Just as there are an infinite number of similar yet faintly different universes, like the one in which you have written this article not me, there will also be countless number in which the simple laws of physics are different.

So, every imaginable combination of physics is tried out through the multiverse. Certainly then, by nothing more than blind luck, at least one will have the circumstances we see everywhere us today. It’s just a big old calamity, and that barely seems very satisfying.

One of the most spoken enemies of the multiverse theory is, ironically, one of its new architects. 

Paul Steinhardt, Princeton University, help out developing inflation, the theory of the foundation and origin of our universe. It’s the one that fights to explain the Cold Spot’, whereas also giving rise to the multiverse because as maths says once a universe begins to form it activates more to be born ad infinitum.

But, Steinhardt turned against his own concept.
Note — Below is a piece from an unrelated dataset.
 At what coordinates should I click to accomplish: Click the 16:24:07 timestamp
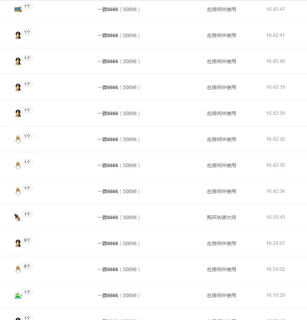[275, 243]
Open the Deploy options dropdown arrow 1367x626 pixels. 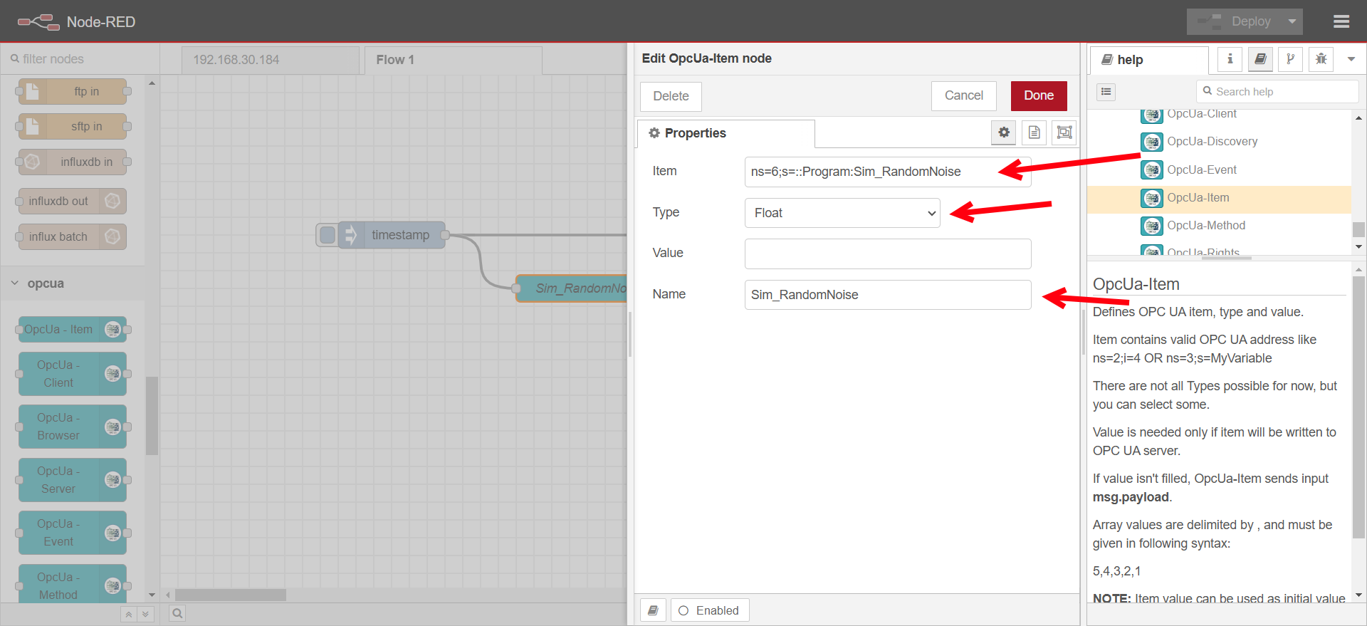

In 2014, he said to Scientific American magazine, “Our visible universe would be just one chance out of endless spectrum of results. So, we haven’t explained any pieces of the universe by introducing inflation theory after all. We have just lifted the problem of the unique big bang model, how can we enlighten our simple universe when there is approximately infinite range of possibilities that could occur from the big bang?, to the inflationary idea (how can we explain our humble universe when there is approximately countless variety of possibilities that could occur in a multiverse?).”

Put it this way, a multiverse doesn’t appear attractive. It would cut to the very heart of physical science purpose. Nature also doesn’t care about this. Perhaps the cosmos actually is this way and we just have to admit it. Surely, there are many who are prepared to defend the multiverse as an effective direction for thought.

Encouragingly, if we do exist in a multiverse, we can be certain that somewhere out there is a different version of you and me that have also figured all this out (and won a Nobel Prize for the struggle).